[START OF RECORDS SHOWN]

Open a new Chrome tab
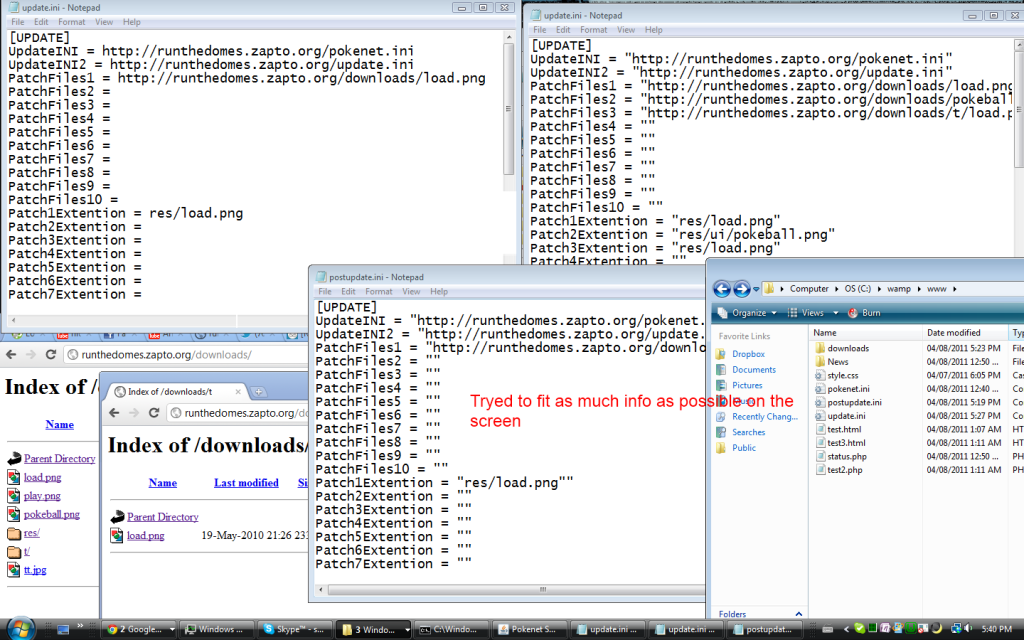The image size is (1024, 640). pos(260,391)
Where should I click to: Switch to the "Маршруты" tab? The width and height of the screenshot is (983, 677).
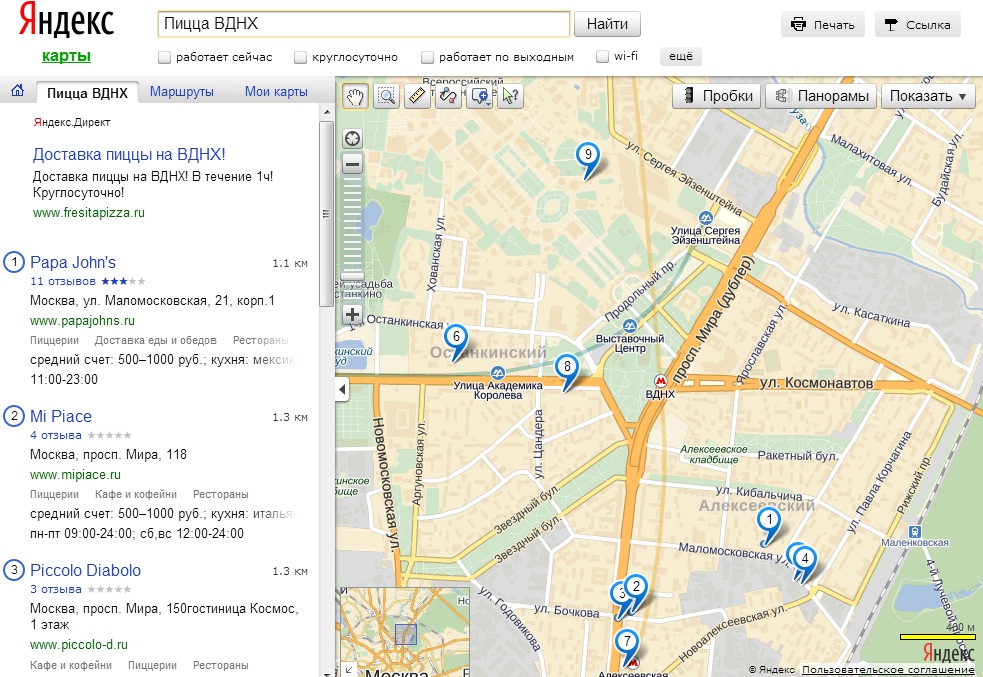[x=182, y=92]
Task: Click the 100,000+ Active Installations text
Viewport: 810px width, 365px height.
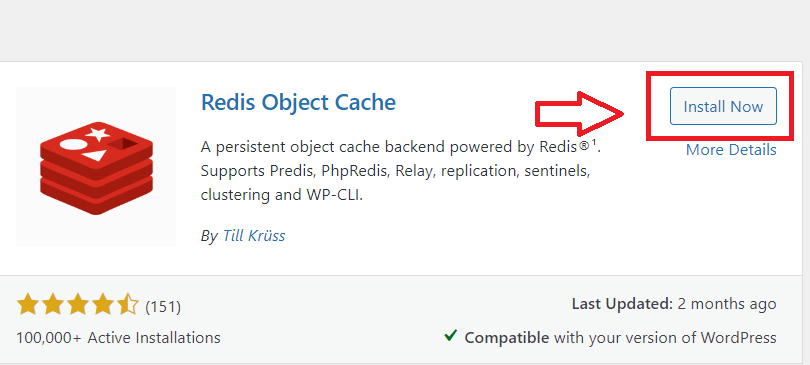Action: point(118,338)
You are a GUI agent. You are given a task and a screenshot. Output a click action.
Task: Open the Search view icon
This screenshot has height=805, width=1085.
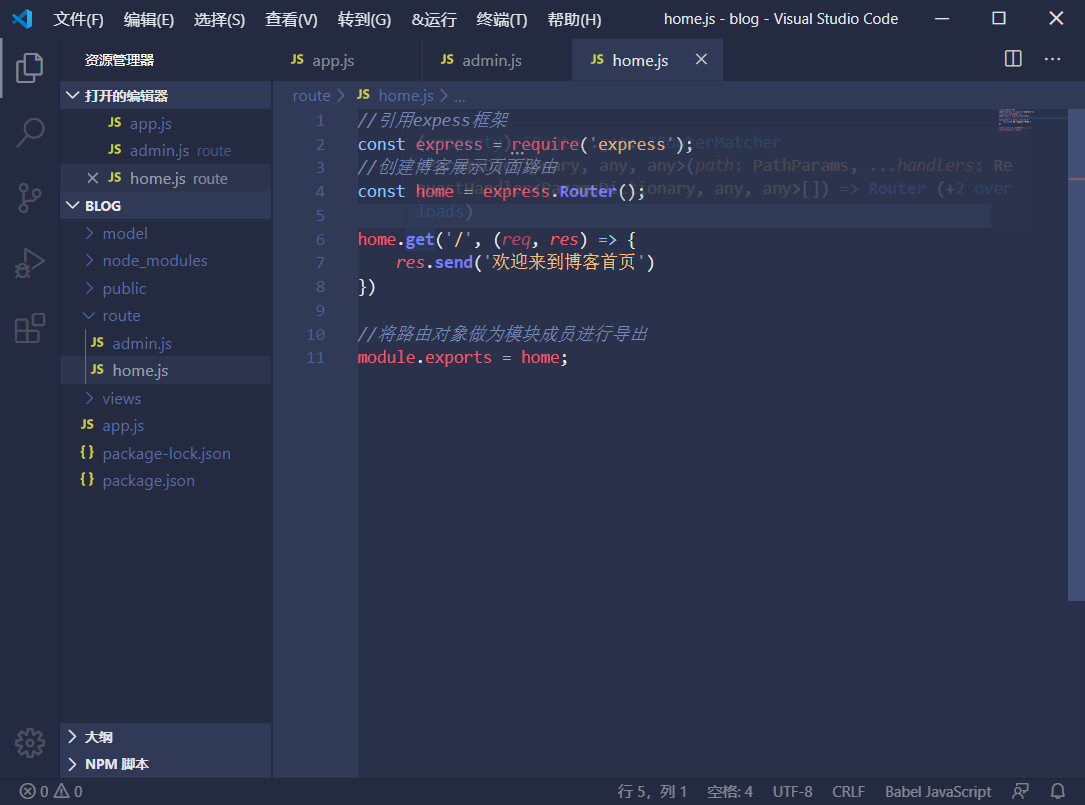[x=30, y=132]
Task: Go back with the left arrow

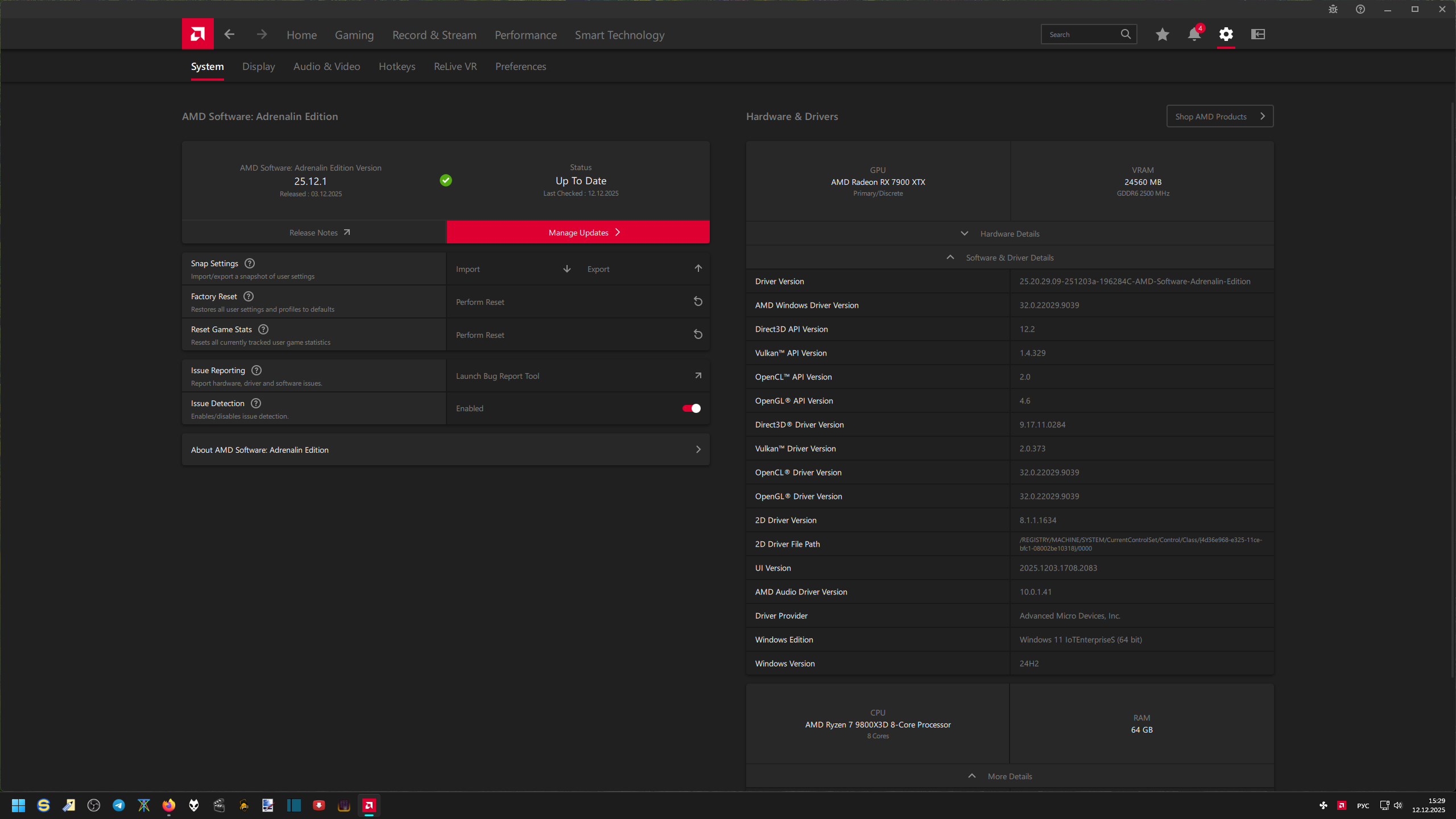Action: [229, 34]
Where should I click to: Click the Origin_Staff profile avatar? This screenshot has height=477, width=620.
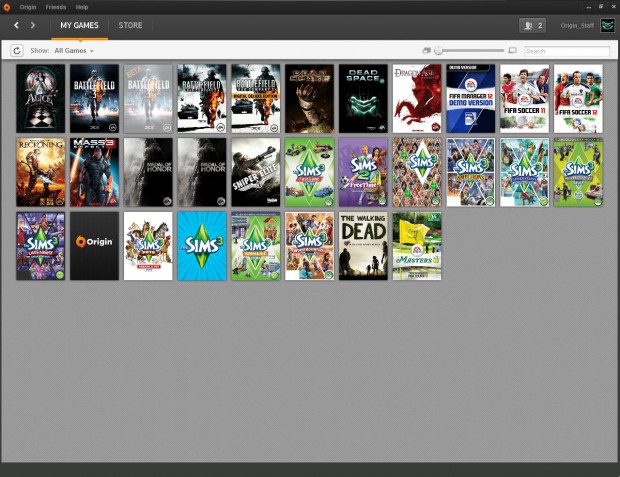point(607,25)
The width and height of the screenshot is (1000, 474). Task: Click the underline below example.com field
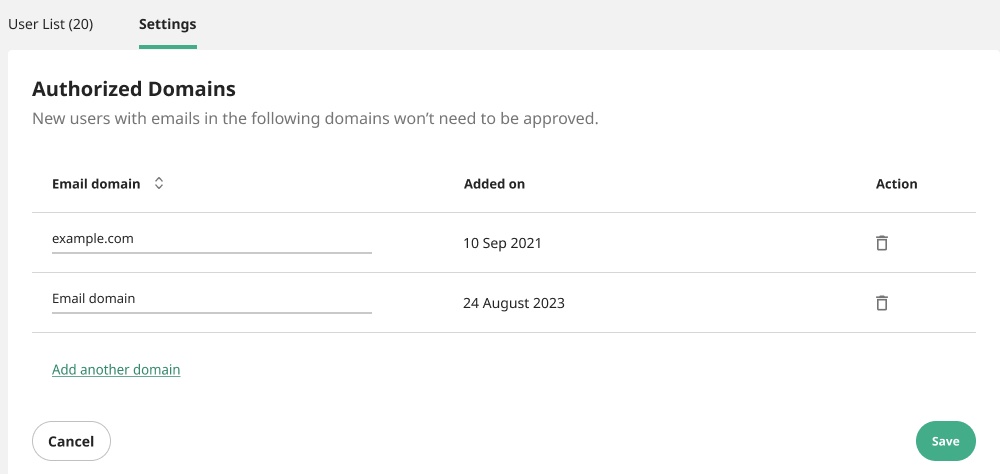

[END OF RECORDS SHOWN]

* _PROMPT_
Copy out every line of the listing above word for word, leaving out the pictures.

* _TASK RESPONSE_
Open a new Chrome tab
The image size is (1024, 640). pos(260,391)
Where should I click to: Switch to the "Маршруты" tab? The width and height of the screenshot is (983, 677).
[x=182, y=92]
Task: Click the 100,000+ Active Installations text
Viewport: 810px width, 365px height.
Action: point(118,338)
You are a GUI agent. You are given a task and a screenshot. Output a click action.
Task: Open the Search view icon
This screenshot has height=805, width=1085.
[x=30, y=132]
Task: Go back with the left arrow

Action: [229, 34]
Where should I click to: Click the Origin_Staff profile avatar? This screenshot has height=477, width=620.
point(607,25)
The width and height of the screenshot is (1000, 474). Task: Click the underline below example.com field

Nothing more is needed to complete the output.